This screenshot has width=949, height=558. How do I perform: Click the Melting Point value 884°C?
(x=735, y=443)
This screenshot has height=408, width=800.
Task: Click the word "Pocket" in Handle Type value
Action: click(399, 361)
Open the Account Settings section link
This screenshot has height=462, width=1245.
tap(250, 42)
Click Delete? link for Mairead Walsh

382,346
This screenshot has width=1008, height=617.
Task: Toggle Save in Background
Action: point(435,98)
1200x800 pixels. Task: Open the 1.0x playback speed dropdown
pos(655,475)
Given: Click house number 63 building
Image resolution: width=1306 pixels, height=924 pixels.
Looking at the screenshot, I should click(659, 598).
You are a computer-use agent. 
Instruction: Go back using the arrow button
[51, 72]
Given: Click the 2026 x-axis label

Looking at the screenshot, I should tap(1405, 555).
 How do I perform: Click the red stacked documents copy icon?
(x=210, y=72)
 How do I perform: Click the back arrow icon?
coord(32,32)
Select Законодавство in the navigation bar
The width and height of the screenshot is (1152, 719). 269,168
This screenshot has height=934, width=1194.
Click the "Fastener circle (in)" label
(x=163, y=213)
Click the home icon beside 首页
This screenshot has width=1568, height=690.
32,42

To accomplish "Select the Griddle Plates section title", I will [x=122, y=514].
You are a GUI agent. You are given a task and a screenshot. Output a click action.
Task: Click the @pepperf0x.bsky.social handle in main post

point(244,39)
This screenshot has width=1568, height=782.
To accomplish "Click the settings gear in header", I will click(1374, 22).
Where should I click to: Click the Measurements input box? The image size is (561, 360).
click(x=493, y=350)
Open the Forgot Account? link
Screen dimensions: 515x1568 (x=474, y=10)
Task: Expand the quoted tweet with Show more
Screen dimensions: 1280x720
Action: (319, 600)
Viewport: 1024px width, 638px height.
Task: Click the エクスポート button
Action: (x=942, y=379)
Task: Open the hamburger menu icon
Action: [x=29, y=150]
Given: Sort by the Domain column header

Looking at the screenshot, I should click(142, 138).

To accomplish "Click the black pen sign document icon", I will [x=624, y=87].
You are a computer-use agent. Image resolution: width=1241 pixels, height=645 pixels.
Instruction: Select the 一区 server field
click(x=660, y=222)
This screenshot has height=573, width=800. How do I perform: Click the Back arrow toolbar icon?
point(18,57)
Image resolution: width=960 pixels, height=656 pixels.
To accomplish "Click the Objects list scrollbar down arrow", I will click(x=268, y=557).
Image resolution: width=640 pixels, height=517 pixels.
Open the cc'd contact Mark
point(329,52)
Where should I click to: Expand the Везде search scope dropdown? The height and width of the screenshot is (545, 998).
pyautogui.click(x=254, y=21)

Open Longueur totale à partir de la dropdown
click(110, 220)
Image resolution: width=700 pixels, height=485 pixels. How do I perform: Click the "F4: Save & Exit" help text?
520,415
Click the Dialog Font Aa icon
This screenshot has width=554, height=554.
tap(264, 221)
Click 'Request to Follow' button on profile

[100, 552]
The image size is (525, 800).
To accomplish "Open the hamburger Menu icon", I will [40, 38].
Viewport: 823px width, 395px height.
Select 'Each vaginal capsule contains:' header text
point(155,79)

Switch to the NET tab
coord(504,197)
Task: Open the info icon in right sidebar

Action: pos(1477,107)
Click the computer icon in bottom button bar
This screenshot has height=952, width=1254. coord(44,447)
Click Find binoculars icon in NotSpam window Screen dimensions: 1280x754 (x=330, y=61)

- - -

■ Assignment ■
Set down all of the data above again, exactly.

■ Answer for the task ■
This screenshot has width=949, height=558. How do I perform: Click the Melting Point value 884°C?
(x=735, y=443)
This screenshot has height=408, width=800.
Task: Click the word "Pocket" in Handle Type value
Action: click(399, 361)
Open the Account Settings section link
This screenshot has height=462, width=1245.
tap(250, 42)
Click Delete? link for Mairead Walsh

382,346
This screenshot has width=1008, height=617.
Task: Toggle Save in Background
Action: point(435,98)
1200x800 pixels. Task: Open the 1.0x playback speed dropdown
pos(655,475)
Given: Click house number 63 building
Image resolution: width=1306 pixels, height=924 pixels.
Looking at the screenshot, I should click(659, 598).
You are a computer-use agent. 
Instruction: Go back using the arrow button
[51, 72]
Given: Click the 2026 x-axis label

Looking at the screenshot, I should tap(1405, 555).
 How do I perform: Click the red stacked documents copy icon?
(x=210, y=72)
 How do I perform: Click the back arrow icon?
coord(32,32)
Select Законодавство in the navigation bar
The width and height of the screenshot is (1152, 719). 269,168
This screenshot has height=934, width=1194.
Click the "Fastener circle (in)" label
(x=163, y=213)
Click the home icon beside 首页
This screenshot has width=1568, height=690.
32,42

To accomplish "Select the Griddle Plates section title", I will [x=122, y=514].
You are a GUI agent. You are given a task and a screenshot. Output a click action.
Task: Click the @pepperf0x.bsky.social handle in main post

point(244,39)
This screenshot has width=1568, height=782.
To accomplish "Click the settings gear in header", I will click(1374, 22).
Where should I click to: Click the Measurements input box? The image size is (561, 360).
click(x=493, y=350)
Open the Forgot Account? link
Screen dimensions: 515x1568 (x=474, y=10)
Task: Expand the quoted tweet with Show more
Screen dimensions: 1280x720
Action: (319, 600)
Viewport: 1024px width, 638px height.
Task: Click the エクスポート button
Action: (x=942, y=379)
Task: Open the hamburger menu icon
Action: [x=29, y=150]
Given: Sort by the Domain column header

Looking at the screenshot, I should click(142, 138).

To accomplish "Click the black pen sign document icon", I will [x=624, y=87].
You are a computer-use agent. Image resolution: width=1241 pixels, height=645 pixels.
Instruction: Select the 一区 server field
click(x=660, y=222)
This screenshot has height=573, width=800. How do I perform: Click the Back arrow toolbar icon?
point(18,57)
Image resolution: width=960 pixels, height=656 pixels.
To accomplish "Click the Objects list scrollbar down arrow", I will click(x=268, y=557).
Image resolution: width=640 pixels, height=517 pixels.
Open the cc'd contact Mark
point(329,52)
Where should I click to: Expand the Везде search scope dropdown? The height and width of the screenshot is (545, 998).
pyautogui.click(x=254, y=21)

Open Longueur totale à partir de la dropdown
click(110, 220)
Image resolution: width=700 pixels, height=485 pixels. How do I perform: Click the "F4: Save & Exit" help text?
520,415
Click the Dialog Font Aa icon
This screenshot has width=554, height=554.
tap(264, 221)
Click 'Request to Follow' button on profile

[100, 552]
The image size is (525, 800).
To accomplish "Open the hamburger Menu icon", I will [40, 38].
Viewport: 823px width, 395px height.
Select 'Each vaginal capsule contains:' header text
point(155,79)

Switch to the NET tab
coord(504,197)
Task: Open the info icon in right sidebar

Action: pos(1477,107)
Click the computer icon in bottom button bar
This screenshot has height=952, width=1254. coord(44,447)
Click Find binoculars icon in NotSpam window Screen dimensions: 1280x754 (x=330, y=61)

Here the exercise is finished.